Employers — correction, GOOD employers — never want employees to feel as Peter did. They want them to feel valued, to feel engaged. So, this begs two questions:
- What is employee engagement?
- How is it increased effectively?
According to author Kevin Kruse, employee engagement is “the emotional commitment the employee has to the organization and its goals.” But it’s also the level of commitment. Being engaged superficially – i.e. only to the extent an employee needs to be to maintain their job — is far different than being passionately committed. Today’s employees want more than a paycheck; they want acknowledgement; they want to know that the work they do matters.
Sadly, as the statistics below reveal, that often isn’t the case:
- 48% of workers have left their job because it wasn’t what they thought it would be.1
- Half of employees would sacrifice their salary, as much as 29% of it, to work a job they enjoy.1
- 69% of employees say they’d work harder if they were better appreciated.2
- Roughly 70% of Americans are disengaged at work.3
How, then, can employee engagement be effectively bolstered to combat these dismal statistics?

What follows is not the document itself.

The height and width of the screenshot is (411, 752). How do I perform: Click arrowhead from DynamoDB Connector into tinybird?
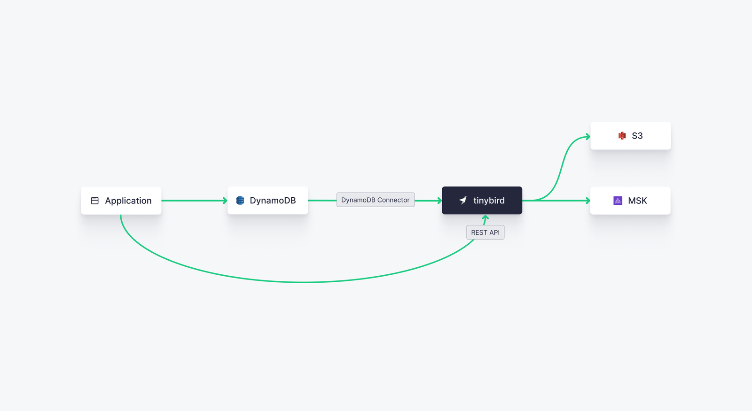coord(439,201)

First and foremost, they must be a strategic priority. Half-hearted attempts have no place here, as former Campbell Soup CEO, Douglas Conant clearly demonstrated when he took over in 2001. Conditions for the century-old company were dire. They had not only lost 54% of their market value in just one year, but faced the worst employee engagement levels ever seen among the Fortune 500. Conant went to work and slowly turned the tide, directing his focus on his employees by building a culture of engagement. By 2009, his efforts produced a remarkable 23:1 engaged to disengaged employee ratio and a 30% rise in Campbell’s stock value.

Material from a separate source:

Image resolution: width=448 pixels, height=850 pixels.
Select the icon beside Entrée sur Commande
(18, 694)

Try implementing some of the same strategies to see if focusing on employee engagement will have a similar impact at your company:
- Be flexible. Employees (most-of-the-time) are adults. Treat them as such. The more discretion they have — such as a flexible schedule and dress code like what we have here at VP — the more they feel trusted, resulting in greater productivity.
- Encourage career growth: Lack of opportunity often translates into employees feeling undervalued, as if they aren’t worth the investment. Whereas, companies that invest in learning and development experience a 24% higher profit margin and a 218% higher income per employee than those without a formalized training program.4
- Listen with Intention: Most people listen just enough to formulate their response. Instead, make the decision before a conversation ever begins to be present. Put away the distractions and allow for uninterrupted speaking time. When an employee feels they’ve been heard, it builds a connection; engaging them in a profound and lasting way with the company.
- Be transparent. Open lines of communication are invaluable. Level with your employees to the extent you’re able. Bad news is always a little less so if told upfront. Share company goals and the role employees will play in achieving them. Communication generates trust and respect, and when employees feel both, they go the extra mile.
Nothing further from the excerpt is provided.